Output exactly what appears from the line containing "Chinos (336, 1469)" to the end of the data below, and nothing more.
%%
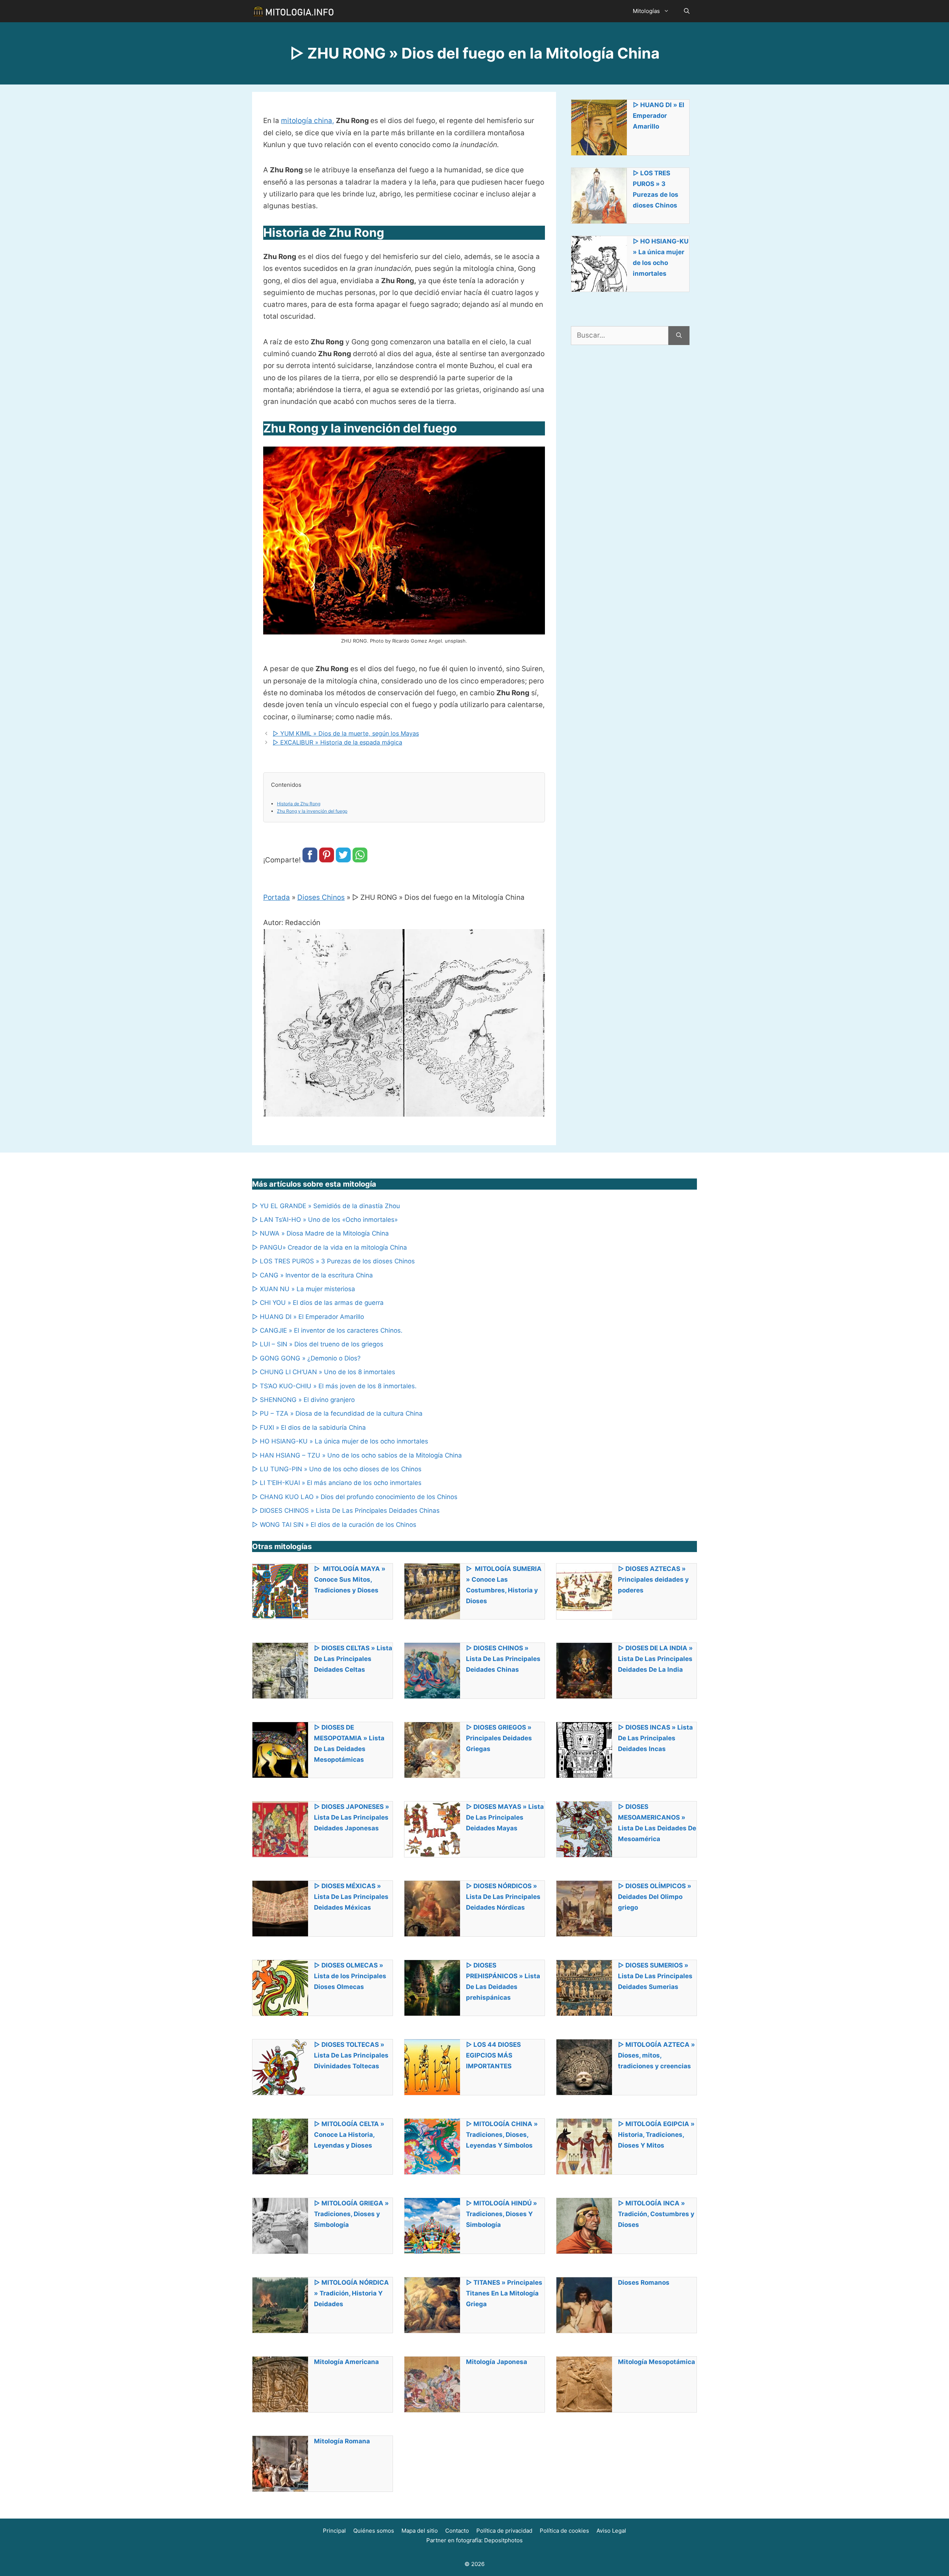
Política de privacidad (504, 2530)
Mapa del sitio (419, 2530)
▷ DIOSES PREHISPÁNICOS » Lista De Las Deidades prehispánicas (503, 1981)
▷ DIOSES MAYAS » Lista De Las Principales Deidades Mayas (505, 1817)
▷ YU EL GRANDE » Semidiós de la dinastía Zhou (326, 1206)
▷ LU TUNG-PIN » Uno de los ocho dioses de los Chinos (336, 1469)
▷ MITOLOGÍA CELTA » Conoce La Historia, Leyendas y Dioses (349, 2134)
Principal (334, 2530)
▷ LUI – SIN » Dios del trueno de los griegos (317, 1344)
%%
◆ Problem solution ◆
▷ LU TUNG-PIN » Uno de los ocho dioses de los Chinos (336, 1469)
▷ MITOLOGÍA CELTA » Conoce La Historia, Leyendas y Dioses (349, 2134)
Principal (334, 2530)
▷ LUI – SIN » Dios del trueno de los griegos (317, 1344)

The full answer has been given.